* [What the exercise asks]
The line holding "מרכזי נתונים (1653, 1190)" and every line after it through the end of the entries below: retype these exactly and nothing more.
(Recorded information)
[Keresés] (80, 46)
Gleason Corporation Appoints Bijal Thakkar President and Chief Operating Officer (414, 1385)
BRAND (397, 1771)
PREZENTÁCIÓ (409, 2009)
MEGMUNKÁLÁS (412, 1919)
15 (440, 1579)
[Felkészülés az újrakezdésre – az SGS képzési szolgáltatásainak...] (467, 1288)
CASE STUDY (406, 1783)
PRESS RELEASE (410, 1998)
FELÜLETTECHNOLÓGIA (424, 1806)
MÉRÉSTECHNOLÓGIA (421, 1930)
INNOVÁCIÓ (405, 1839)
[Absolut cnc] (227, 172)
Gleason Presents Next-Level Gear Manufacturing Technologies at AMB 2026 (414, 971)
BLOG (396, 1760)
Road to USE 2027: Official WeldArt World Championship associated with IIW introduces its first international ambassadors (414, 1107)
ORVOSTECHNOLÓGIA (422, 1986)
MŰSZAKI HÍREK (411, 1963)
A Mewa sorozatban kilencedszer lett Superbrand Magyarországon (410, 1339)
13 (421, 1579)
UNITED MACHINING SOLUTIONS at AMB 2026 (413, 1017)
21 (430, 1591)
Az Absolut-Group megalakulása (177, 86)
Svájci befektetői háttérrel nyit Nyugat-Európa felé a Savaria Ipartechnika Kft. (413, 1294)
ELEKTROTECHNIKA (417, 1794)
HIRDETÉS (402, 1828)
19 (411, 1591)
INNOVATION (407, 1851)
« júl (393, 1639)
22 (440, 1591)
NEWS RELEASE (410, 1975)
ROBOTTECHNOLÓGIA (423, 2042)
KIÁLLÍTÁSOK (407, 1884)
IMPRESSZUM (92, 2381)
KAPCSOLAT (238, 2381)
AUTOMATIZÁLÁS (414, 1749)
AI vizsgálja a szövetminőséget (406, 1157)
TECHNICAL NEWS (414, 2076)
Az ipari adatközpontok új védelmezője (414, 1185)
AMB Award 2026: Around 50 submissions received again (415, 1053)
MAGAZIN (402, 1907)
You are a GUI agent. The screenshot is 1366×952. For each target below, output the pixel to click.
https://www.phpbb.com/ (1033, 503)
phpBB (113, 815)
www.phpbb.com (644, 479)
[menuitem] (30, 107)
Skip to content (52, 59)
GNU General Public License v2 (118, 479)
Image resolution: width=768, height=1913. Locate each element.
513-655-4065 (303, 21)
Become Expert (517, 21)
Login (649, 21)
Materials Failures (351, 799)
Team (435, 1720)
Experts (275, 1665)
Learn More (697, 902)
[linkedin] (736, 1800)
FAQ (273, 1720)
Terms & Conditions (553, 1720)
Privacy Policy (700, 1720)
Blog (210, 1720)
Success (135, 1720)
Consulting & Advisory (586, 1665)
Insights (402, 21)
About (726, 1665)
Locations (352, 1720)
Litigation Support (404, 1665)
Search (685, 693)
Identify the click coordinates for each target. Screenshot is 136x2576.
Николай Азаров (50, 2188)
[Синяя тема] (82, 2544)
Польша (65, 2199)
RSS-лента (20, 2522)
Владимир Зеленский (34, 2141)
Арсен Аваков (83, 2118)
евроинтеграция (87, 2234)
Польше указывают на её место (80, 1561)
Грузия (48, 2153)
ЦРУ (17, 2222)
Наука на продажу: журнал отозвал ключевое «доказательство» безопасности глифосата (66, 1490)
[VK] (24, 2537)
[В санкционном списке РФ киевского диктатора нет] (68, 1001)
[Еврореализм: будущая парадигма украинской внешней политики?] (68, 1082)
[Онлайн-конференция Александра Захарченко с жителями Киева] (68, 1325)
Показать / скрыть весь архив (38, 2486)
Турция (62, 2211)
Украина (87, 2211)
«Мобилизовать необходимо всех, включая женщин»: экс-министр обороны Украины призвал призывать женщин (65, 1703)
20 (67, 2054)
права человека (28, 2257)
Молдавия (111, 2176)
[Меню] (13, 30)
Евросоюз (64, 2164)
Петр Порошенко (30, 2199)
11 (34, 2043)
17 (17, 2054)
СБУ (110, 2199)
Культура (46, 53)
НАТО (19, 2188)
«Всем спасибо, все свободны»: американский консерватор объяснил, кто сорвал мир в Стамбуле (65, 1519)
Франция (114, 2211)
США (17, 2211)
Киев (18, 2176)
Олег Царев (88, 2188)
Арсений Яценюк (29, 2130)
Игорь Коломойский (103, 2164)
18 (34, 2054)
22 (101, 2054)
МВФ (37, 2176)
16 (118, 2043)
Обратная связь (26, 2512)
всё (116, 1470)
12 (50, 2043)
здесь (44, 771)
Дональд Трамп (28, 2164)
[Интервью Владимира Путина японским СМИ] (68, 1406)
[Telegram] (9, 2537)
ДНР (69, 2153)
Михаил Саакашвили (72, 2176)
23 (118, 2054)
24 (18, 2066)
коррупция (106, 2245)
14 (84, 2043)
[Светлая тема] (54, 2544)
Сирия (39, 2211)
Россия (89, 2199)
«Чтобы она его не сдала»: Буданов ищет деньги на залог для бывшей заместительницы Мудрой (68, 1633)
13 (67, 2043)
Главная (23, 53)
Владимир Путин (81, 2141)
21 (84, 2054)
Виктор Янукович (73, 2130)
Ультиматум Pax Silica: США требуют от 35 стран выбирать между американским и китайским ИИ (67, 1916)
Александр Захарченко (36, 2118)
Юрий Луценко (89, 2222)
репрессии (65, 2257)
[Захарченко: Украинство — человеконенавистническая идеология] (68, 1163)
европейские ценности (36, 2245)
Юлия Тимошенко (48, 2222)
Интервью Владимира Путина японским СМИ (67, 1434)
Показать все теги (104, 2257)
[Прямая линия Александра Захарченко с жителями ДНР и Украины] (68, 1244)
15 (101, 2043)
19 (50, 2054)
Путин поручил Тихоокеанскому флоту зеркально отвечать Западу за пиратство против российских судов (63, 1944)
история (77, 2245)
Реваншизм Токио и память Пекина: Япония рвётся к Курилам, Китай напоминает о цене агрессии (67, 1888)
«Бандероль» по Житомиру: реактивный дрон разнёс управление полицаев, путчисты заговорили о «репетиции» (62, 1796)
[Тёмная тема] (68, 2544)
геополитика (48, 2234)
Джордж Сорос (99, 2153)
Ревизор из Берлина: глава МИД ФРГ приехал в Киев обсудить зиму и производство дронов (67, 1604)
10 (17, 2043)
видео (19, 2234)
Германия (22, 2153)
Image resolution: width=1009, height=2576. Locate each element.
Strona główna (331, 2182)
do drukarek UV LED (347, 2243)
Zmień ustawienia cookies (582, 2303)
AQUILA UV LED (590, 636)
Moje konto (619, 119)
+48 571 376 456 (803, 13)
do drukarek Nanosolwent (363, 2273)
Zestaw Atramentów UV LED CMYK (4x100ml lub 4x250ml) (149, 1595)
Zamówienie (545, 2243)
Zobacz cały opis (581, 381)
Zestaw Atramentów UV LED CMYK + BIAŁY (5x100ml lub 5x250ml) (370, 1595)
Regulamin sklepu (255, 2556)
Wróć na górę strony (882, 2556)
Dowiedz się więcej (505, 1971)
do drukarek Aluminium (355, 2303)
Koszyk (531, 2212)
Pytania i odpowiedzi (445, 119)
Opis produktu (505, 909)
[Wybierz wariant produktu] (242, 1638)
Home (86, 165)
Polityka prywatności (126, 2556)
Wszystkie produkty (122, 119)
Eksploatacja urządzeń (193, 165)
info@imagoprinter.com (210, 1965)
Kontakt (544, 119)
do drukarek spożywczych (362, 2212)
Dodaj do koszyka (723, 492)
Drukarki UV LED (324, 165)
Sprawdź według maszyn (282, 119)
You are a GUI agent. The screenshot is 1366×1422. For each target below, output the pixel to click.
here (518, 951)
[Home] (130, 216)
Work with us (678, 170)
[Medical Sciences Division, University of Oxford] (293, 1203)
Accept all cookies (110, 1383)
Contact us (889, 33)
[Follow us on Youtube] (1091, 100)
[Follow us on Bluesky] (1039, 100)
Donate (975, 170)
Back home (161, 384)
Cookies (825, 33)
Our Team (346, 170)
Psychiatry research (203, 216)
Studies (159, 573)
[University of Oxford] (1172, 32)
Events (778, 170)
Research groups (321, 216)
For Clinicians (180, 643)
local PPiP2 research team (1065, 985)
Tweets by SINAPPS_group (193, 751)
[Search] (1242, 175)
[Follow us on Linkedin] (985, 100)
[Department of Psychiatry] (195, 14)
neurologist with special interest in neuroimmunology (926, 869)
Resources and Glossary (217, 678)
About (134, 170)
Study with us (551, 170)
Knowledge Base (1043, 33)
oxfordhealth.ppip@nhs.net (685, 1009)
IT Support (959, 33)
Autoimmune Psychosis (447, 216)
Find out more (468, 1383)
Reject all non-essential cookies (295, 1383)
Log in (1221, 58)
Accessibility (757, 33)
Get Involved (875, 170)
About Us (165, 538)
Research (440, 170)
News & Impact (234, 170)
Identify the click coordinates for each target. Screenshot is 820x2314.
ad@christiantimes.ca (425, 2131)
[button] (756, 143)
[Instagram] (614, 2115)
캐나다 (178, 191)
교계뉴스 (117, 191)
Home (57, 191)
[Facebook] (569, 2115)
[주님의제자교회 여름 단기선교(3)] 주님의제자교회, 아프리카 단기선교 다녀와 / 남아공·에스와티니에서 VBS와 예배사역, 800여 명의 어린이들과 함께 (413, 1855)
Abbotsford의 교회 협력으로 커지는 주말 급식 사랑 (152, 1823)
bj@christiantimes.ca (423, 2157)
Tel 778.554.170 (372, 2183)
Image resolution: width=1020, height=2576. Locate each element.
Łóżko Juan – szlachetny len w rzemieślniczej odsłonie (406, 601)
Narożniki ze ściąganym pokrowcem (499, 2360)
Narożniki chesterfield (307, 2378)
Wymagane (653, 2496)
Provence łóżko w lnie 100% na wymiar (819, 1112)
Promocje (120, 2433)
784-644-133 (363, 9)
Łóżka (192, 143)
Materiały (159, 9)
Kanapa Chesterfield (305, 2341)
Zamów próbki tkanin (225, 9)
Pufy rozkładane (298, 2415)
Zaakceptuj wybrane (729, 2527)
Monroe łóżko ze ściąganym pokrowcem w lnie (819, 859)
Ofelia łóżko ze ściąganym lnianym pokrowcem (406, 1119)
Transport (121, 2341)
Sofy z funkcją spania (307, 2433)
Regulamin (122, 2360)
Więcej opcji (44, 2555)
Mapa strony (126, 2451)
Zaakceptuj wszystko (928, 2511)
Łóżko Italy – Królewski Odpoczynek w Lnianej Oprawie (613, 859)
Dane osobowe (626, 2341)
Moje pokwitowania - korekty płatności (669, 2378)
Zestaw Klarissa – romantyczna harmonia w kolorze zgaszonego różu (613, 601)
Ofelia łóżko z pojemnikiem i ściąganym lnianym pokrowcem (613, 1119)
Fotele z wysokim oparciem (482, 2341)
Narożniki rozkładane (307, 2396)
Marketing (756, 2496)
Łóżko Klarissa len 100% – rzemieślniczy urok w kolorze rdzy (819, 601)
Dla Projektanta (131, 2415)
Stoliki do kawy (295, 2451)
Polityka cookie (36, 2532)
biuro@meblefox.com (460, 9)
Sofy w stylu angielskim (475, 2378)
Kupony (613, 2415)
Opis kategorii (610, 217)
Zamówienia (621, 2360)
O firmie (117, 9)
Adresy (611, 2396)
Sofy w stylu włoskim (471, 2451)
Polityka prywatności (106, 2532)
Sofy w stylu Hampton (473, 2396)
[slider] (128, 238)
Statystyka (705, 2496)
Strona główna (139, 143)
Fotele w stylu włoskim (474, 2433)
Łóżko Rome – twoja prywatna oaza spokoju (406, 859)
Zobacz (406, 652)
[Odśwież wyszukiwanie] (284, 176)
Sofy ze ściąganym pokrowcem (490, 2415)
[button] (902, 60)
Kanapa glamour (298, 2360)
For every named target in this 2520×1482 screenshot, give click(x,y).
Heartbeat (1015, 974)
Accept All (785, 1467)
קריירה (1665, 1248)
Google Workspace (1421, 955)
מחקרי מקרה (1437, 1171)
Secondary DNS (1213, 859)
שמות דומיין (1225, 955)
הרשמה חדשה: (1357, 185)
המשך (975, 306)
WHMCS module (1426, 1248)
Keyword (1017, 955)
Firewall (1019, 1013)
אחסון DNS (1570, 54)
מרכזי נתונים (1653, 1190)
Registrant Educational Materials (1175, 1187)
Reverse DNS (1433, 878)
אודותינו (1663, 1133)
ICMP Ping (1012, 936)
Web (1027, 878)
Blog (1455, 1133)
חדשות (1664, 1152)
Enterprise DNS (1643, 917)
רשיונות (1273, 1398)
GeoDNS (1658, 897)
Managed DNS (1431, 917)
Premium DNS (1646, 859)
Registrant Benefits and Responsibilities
(End Recorded information)
* [Solution]
מרכזי נתונים (1653, 1190)
Registrant Educational Materials (1175, 1187)
Reverse DNS (1433, 878)
אודותינו (1663, 1133)
ICMP Ping (1012, 936)
Web (1027, 878)
Blog (1455, 1133)
חדשות (1664, 1152)
Enterprise DNS (1643, 917)
רשיונות (1273, 1398)
GeoDNS (1658, 897)
Managed DNS (1431, 917)
Premium DNS (1646, 859)
Registrant Benefits and Responsibilities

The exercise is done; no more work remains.